A Washington County man is suing over claims he was unlawfully fired while in the hospital receiving a kidney transplant.

Toby Randolph filed a lawsuit Oct. 30 in the Houston Division of the Southern District of Texas against Reach Unlimited Inc., citing disability discrimination.

According to the complaint, Randolph was working as director of fund development for Reach in March 2013, when he passed out and was diagnosed with end stage renal failure. The complaint states he was placed on kidney dialysis, informed that his prognosis was dire, requiring a kidney transplant right away and was placed on the national kidney donor/recipient network.
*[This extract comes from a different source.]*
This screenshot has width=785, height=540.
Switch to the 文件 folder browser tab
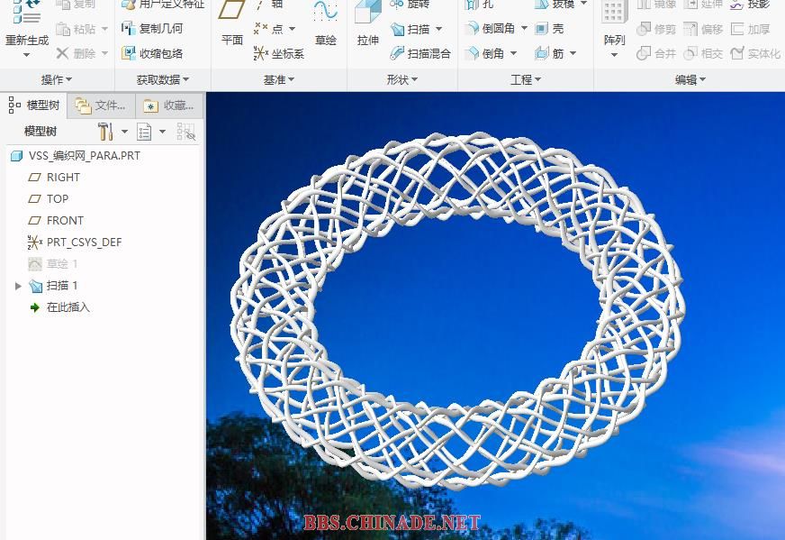tap(101, 105)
Randolph says he informed the defendant's executive director, Kathleen Schmidt, of his diagnosis, transplant and necessary recuperation period, while also assuring her he wanted to continue working at Reach, and she agreed he could and would be able to work from home after the transplant but moved him from salary pay to an hourly basis.

Randolph says when he was able to locate a donor kidney, the surgery was scheduled Sept. 17, 2013, at Methodist Hospital, but in the interim, he continued to work for Reach on his laptop at the medical center during the dialysis he underwent several times a week and surgery preparation tests.

The lawsuit states Randolph was admitted to Methodist for in-patient care for a severe infection in early August 2013, during which time Lisa Copeland visited and assisted him in getting his leave of absence and insurance paperwork submitted. However, according to the lawsuit, Schmidt had called Copeland the previous day to discuss Randolph's benefits options and she mentioned that Randolph did not qualify for Family and Medical Leave Act benefits, Reach did not maintain short-term disability insurance and Reach has been more than generous with his paid time off.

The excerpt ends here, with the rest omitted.